* **What you are asked to do**
Reproduce the records that follow exactly as they are written.

=======

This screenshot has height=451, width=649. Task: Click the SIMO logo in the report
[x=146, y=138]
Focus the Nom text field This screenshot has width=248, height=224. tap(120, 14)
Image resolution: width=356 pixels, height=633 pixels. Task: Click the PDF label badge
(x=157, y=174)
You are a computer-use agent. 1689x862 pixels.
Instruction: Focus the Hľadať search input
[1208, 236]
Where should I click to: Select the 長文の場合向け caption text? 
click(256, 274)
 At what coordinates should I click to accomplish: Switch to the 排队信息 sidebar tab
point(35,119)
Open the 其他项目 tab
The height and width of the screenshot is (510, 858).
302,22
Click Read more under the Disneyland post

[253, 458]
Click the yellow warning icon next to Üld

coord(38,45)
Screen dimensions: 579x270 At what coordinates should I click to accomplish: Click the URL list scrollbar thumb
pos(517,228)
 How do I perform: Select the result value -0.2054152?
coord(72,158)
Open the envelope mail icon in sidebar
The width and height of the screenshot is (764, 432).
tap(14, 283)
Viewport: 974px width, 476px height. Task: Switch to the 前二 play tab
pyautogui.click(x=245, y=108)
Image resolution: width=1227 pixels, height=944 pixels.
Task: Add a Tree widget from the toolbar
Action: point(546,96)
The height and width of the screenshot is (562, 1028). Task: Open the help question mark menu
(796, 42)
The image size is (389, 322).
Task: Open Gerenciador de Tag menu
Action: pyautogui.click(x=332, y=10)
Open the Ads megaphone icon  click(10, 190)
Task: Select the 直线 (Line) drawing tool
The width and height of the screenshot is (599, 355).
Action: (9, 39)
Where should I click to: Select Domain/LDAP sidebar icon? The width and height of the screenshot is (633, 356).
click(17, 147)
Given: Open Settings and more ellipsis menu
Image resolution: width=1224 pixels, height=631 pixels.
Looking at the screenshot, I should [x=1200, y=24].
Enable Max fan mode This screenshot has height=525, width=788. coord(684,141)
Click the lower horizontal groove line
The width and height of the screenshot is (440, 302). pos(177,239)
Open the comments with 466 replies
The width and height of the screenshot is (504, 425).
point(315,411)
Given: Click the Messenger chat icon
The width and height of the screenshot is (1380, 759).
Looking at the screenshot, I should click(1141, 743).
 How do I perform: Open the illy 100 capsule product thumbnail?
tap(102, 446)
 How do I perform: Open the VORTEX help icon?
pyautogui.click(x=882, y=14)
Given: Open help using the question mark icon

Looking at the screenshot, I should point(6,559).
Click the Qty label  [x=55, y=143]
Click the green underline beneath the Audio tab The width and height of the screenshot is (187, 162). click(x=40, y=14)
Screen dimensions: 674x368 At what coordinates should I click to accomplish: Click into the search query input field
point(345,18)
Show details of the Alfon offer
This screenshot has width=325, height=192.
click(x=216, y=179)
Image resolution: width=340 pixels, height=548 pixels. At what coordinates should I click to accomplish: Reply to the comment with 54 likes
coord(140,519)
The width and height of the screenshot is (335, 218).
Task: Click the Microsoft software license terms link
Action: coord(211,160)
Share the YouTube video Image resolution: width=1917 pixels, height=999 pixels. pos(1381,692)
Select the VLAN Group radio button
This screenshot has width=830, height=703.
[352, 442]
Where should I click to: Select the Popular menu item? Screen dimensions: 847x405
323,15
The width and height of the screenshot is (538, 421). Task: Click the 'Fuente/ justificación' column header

=======

* **Problem solution**
This screenshot has height=451, width=649. Task: Click the SIMO logo in the report
[x=146, y=138]
Focus the Nom text field This screenshot has width=248, height=224. tap(120, 14)
Image resolution: width=356 pixels, height=633 pixels. Task: Click the PDF label badge
(x=157, y=174)
You are a computer-use agent. 1689x862 pixels.
Instruction: Focus the Hľadať search input
[1208, 236]
Where should I click to: Select the 長文の場合向け caption text? 
click(256, 274)
 At what coordinates should I click to accomplish: Switch to the 排队信息 sidebar tab
point(35,119)
Open the 其他项目 tab
The height and width of the screenshot is (510, 858).
302,22
Click Read more under the Disneyland post

[253, 458]
Click the yellow warning icon next to Üld

coord(38,45)
Screen dimensions: 579x270 At what coordinates should I click to accomplish: Click the URL list scrollbar thumb
pos(517,228)
 How do I perform: Select the result value -0.2054152?
coord(72,158)
Open the envelope mail icon in sidebar
The width and height of the screenshot is (764, 432).
tap(14, 283)
Viewport: 974px width, 476px height. Task: Switch to the 前二 play tab
pyautogui.click(x=245, y=108)
Image resolution: width=1227 pixels, height=944 pixels.
Task: Add a Tree widget from the toolbar
Action: point(546,96)
The height and width of the screenshot is (562, 1028). Task: Open the help question mark menu
(796, 42)
The image size is (389, 322).
Task: Open Gerenciador de Tag menu
Action: pyautogui.click(x=332, y=10)
Open the Ads megaphone icon  click(10, 190)
Task: Select the 直线 (Line) drawing tool
The width and height of the screenshot is (599, 355).
Action: (9, 39)
Where should I click to: Select Domain/LDAP sidebar icon? The width and height of the screenshot is (633, 356).
click(17, 147)
Given: Open Settings and more ellipsis menu
Image resolution: width=1224 pixels, height=631 pixels.
Looking at the screenshot, I should [x=1200, y=24].
Enable Max fan mode This screenshot has height=525, width=788. coord(684,141)
Click the lower horizontal groove line
The width and height of the screenshot is (440, 302). pos(177,239)
Open the comments with 466 replies
The width and height of the screenshot is (504, 425).
point(315,411)
Given: Click the Messenger chat icon
The width and height of the screenshot is (1380, 759).
Looking at the screenshot, I should click(1141, 743).
 How do I perform: Open the illy 100 capsule product thumbnail?
tap(102, 446)
 How do I perform: Open the VORTEX help icon?
pyautogui.click(x=882, y=14)
Given: Open help using the question mark icon

Looking at the screenshot, I should point(6,559).
Click the Qty label  [x=55, y=143]
Click the green underline beneath the Audio tab The width and height of the screenshot is (187, 162). click(x=40, y=14)
Screen dimensions: 674x368 At what coordinates should I click to accomplish: Click into the search query input field
point(345,18)
Show details of the Alfon offer
This screenshot has width=325, height=192.
click(x=216, y=179)
Image resolution: width=340 pixels, height=548 pixels. At what coordinates should I click to accomplish: Reply to the comment with 54 likes
coord(140,519)
The width and height of the screenshot is (335, 218).
Task: Click the Microsoft software license terms link
Action: coord(211,160)
Share the YouTube video Image resolution: width=1917 pixels, height=999 pixels. pos(1381,692)
Select the VLAN Group radio button
This screenshot has width=830, height=703.
[352, 442]
Where should I click to: Select the Popular menu item? Screen dimensions: 847x405
323,15
The width and height of the screenshot is (538, 421). Task: Click the 'Fuente/ justificación' column header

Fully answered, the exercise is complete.